Beyond simply trying to expand into an adjacent market, Davé notes that adding security tools to the company’s portfolio makes sense because one integrated DevOps team is now typically responsible for both ongoing operations and security of containerized applications. As part of the whole DevSecOps trends that shifts responsibility left toward developers, Davé notes that it’s increasingly become common for IT security specialists to be included in the DevOps team instead of looking for vulnerabilities after the application has already been built.
Davé contends that applications deployed on containers are more secure because IT organizations can more granular visibility across a range of microservices versus what can be achieved when monolithic applications are deployed on top of virtual machines. Fixing IT security issues is also easier because instead of patching the application, a developer simply replaces one set of containers with another in way that is less disruptive to the entire application environment.

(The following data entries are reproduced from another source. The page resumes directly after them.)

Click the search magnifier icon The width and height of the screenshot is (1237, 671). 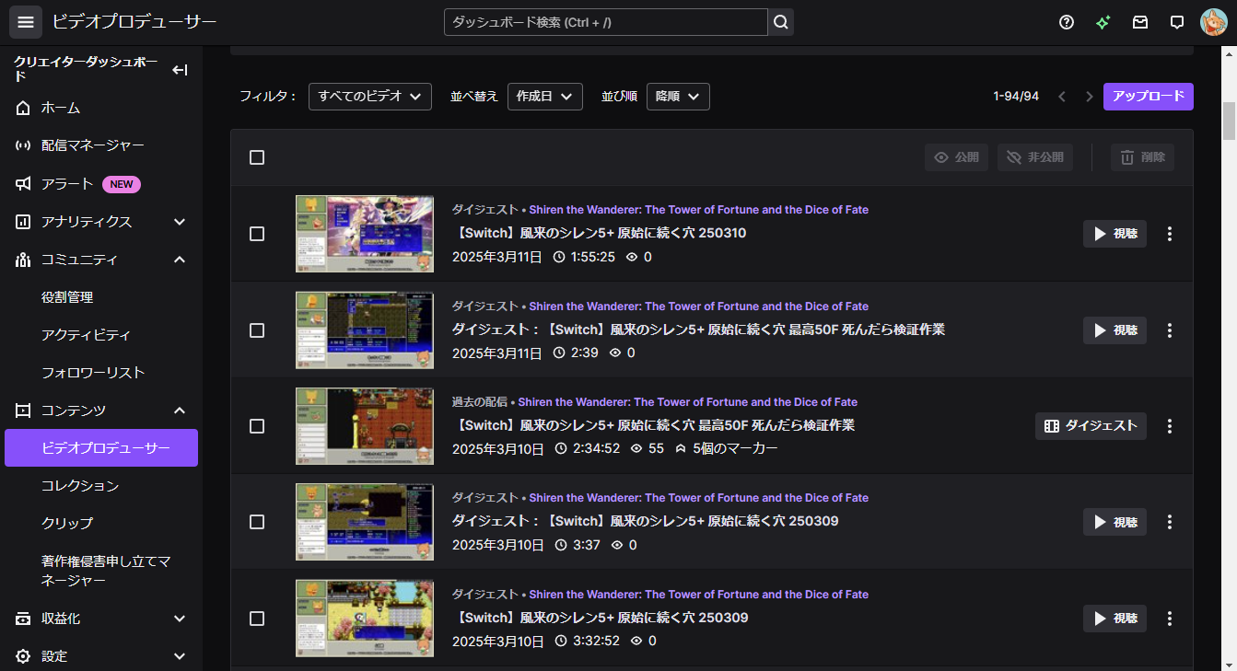(780, 22)
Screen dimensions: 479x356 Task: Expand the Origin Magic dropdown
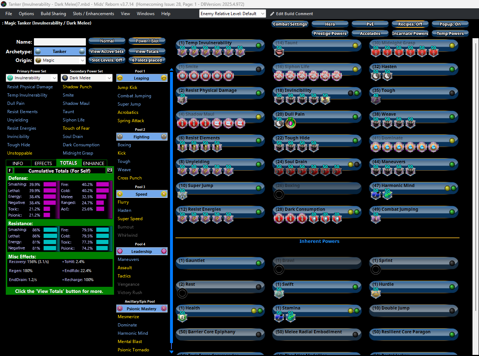coord(82,61)
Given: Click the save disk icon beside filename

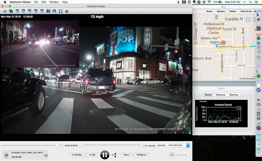Looking at the screenshot, I should 46,155.
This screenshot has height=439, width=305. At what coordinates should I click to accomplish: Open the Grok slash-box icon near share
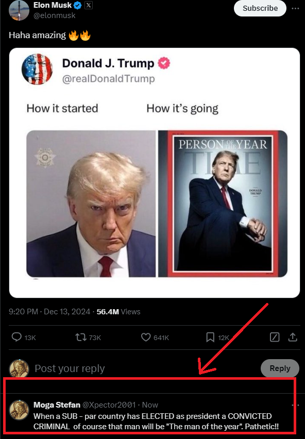coord(275,337)
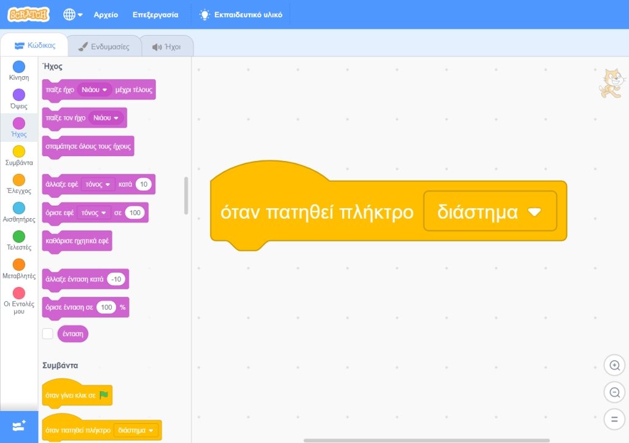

Regardless of what level of IT security can be achieved, there’s no doubt the No. 1 reason more containers aren’t being deployed in production environments is security. IT organizations tend to be conservative when it comes to deploying new technologies. In the case of containers, however, the need to accelerate the rate at which applications are built and deployed is trumping traditional security concerns. Organizations must figure out not only how to manage those containers, but also secure them in a way that generates the least amount of DevOps friction possible.